Attacks on shipping vessels by Iranian-backed Houthi rebels in the crucial Red Sea shipping lane have disrupted shipping in the Suez Canal, the fastest sea route between Asia and Europe.
Data from S&P Global showed the Suez Canal route accounts for 14.8% of all Europe and Middle East and North Africa (MENA) imports. In response, some shipping companies have instructed vessels to instead sail around southern Africa, a slower and therefore more expensive route.
According to shipping data provider AXSMarine, the number of tankers in the Suez canal fell over 50% in the week starting Jan. 15 compared to the previous week.
Early indications suggest ocean freight shipping rates are set to increase further in early February amid the ongoing crisis, according to data released by freight platform Xeneta.
It further showed that rates from the Far East to North Europe are set to rise by 8% by Feb. 2, with a market average of $5,106 per Forty foot equivalent unit (FEU), which is an increase of 235% since mid-December.
Below are likely impacts on different commodities:
OIL AND GAS
Energy markets remain the most vulnerable to the ongoing attacks as almost 12% of the total oil trade via sea goes through the Red Sea, sending oil prices above $80 per barrel.
As much as 8.2 million barrels per day (bpd) of crude oil and oil products traversed the Red Sea in the January-November period of 2023, according to analytics firm Vortexa.
“Heightened geopolitical risk, including the recent shipping disruptions, will maintain the oil price premium,” Fitch Ratings said in a note.

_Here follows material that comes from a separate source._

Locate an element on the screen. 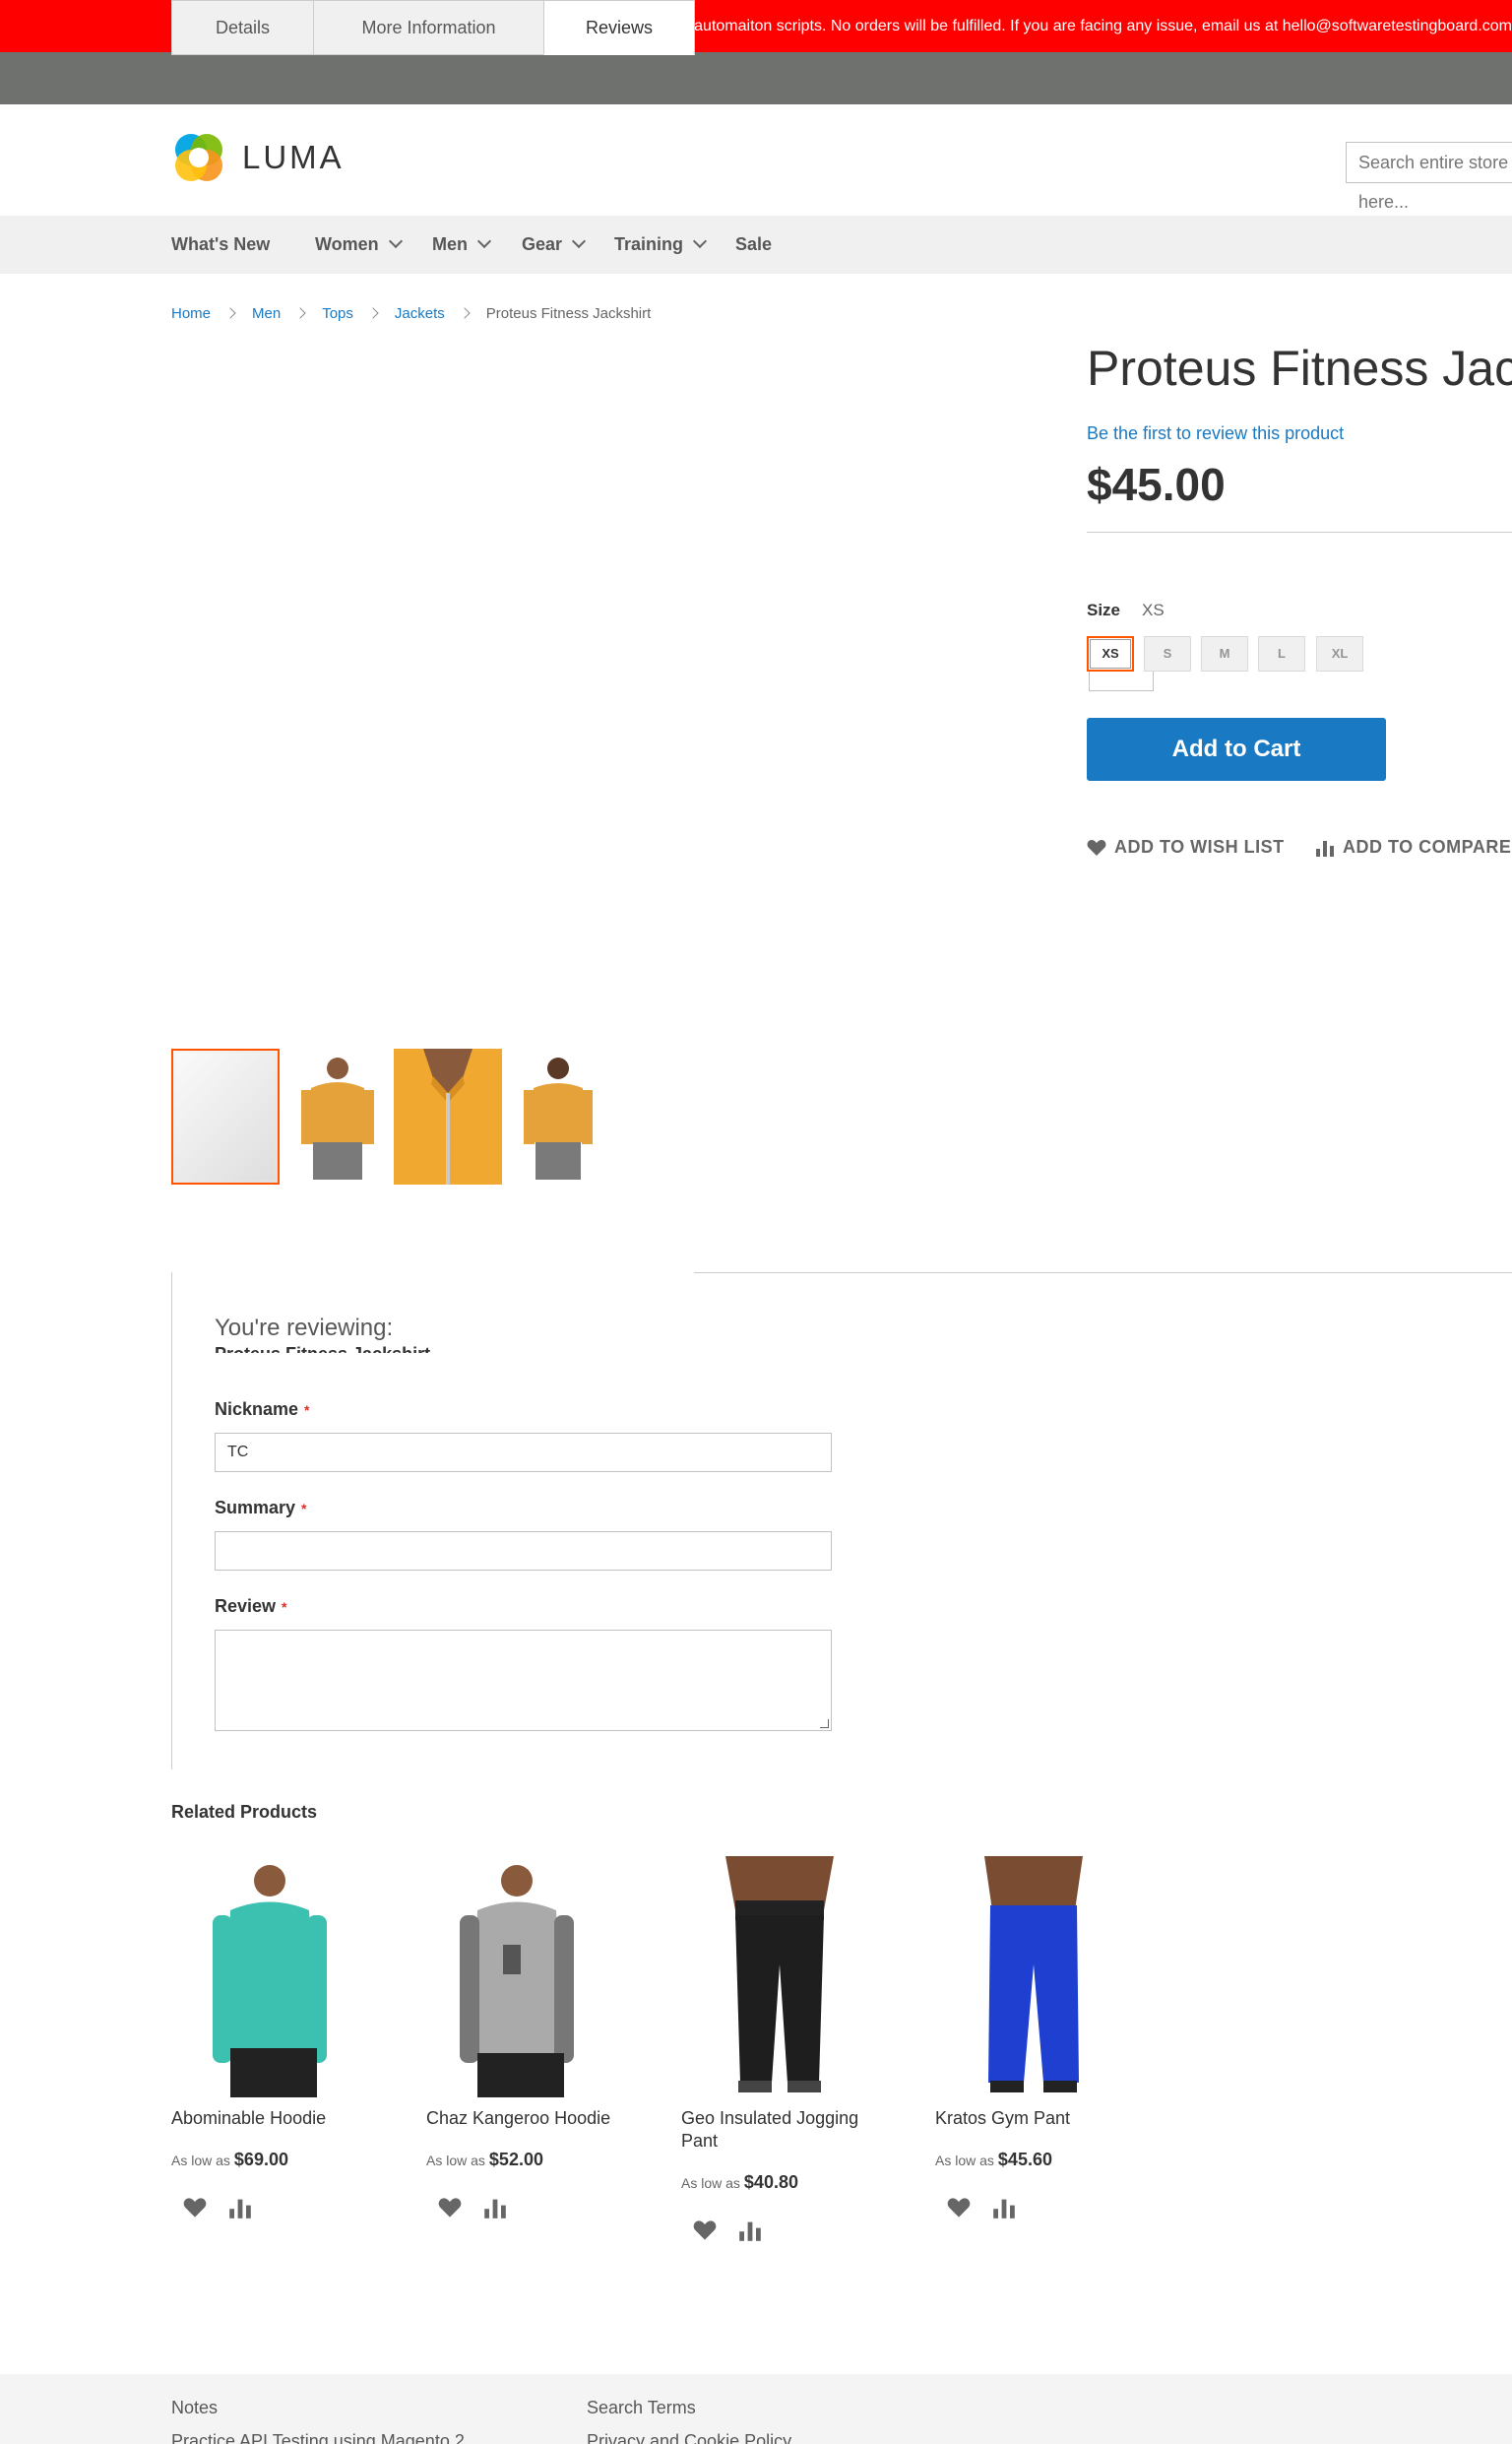 Image resolution: width=1512 pixels, height=2444 pixels. summary-field is located at coordinates (523, 1551).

“However, without material disruptions to actual oil production, or a wider escalation of attacks to more vital oil transport routes in the region, we do not expect a strong upside to our $80/bbl Brent price assumption for 2024.”

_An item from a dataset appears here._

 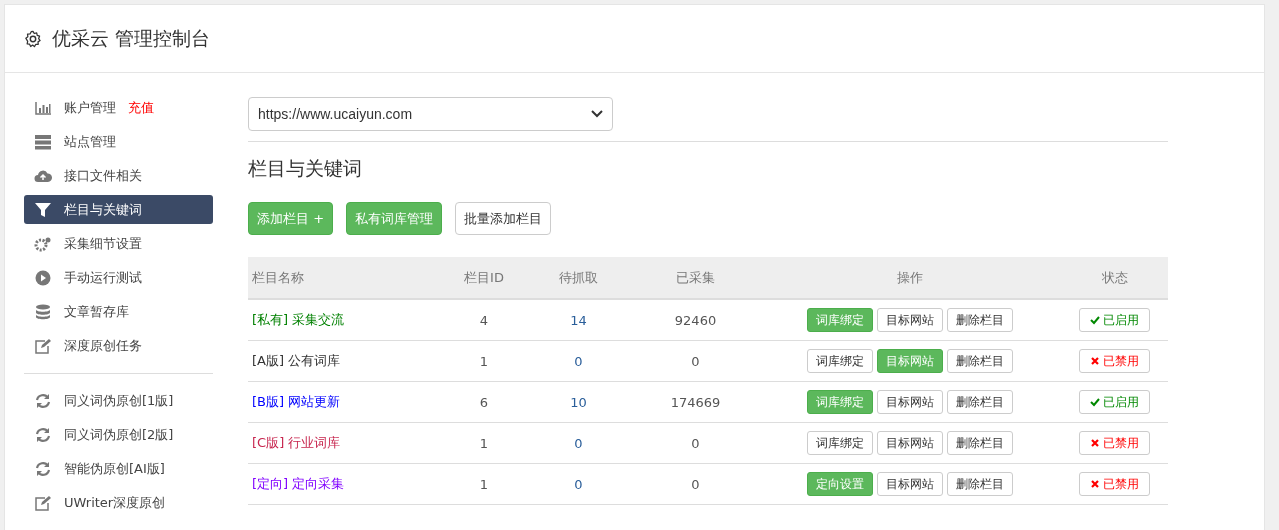 What do you see at coordinates (1114, 278) in the screenshot?
I see `column-header: 状态` at bounding box center [1114, 278].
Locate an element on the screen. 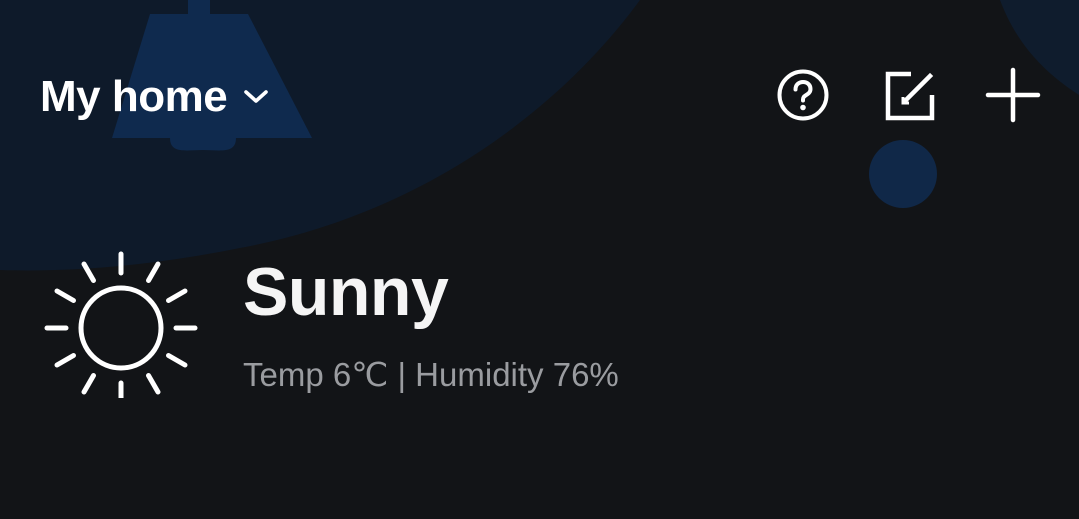  plus-icon is located at coordinates (1013, 98).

Oil majors BP and Shell paused all transits through the Red Sea while Norwegian oil and gas firm Equinor had rerouted vessels that had been heading towards the Red Sea.
Around 16.2 million metric tons (MMt), or 51% of LNG trade, flowed from the Atlantic Basin east through the Suez Canal last year, while 15.7 MMt went through the canal from the Pacific Basin west, according to S&P Global Commodity Insights.
Qatar, one of the world’s biggest liquefied natural gas (LNG) exporters, hasn’t shipped any LNG cargoes to Europe via the Red Sea since Jan. 14 and at least five Qatar cargoes heading to Europe are currently taking the long-way route through the Cape of Good Hope, as per LSEG data.
Asia’s naphtha markets gained further after a naphtha tanker owned by Trafigura was hit by attacks in the Red Sea over the weekend, adding to supply disruption fears in the region, traders said. The crack jumped by about $16 to $118.63 per metric ton over Brent crude, after rising about 19% last week on Russian supply disruption worries.
AGRICULTURE
Grain cargoes are also being diverted due to the conflict.
Wheat shipments via the Suez Canal fell by almost 40% in the first half of January to 0.5 million metric tons due to attack, the World Trade Organization said on social media platform X.
Robusta coffee futures on the ICE exchange have risen 9% so far this year and hit their highest price in at least 16 years last week as traders in top producer Vietnam scramble for supplies amid an escalating crisis in the Red Sea.
Attacks on commercial vessels in the Red Sea have delayed robusta shipments to Europe from not only Vietnam, but also key suppliers like Indonesia and India.
MINOR METALS
China and other Asian countries are critical minor metals exporters to Western countries.
Antimony prices have hit their highest since September 2022 as European and U.S. buyers grapple with delayed Asian shipments of the metal used in batteries and semiconductors owing to disruptions on the Red Sea route.
Traders noted further escalation could disrupt supplies of other minor metals, such as bismuth, manganese elect 99.7 and ferrochrome, from Asia to Western countries.
SUNFLOWER OIL
India’s sunflower oil imports are set to decline in coming months as a rally in prices, driven by a surge in freight rates, is prompting buyers to shift to rival vegetable oils available at a discount, traders told Reuters.
India, the world’s biggest sunflower oil buyer, procures most of its imports from the Black Sea region via the Red Sea.
DRY BULK
Australian mining giant BHP Group said that the disruptions are forcing some of its freight service providers to take alternative routes, but noted that majority of it shipments do not go through this route.
Some 320 million tons of bulk commodities sail through the Suez Canal and through the Red Sea, accounting for 7% of global dry bulk trade, Gerard Ang, BHP’s head of maritime iron ore, said at an industry conference.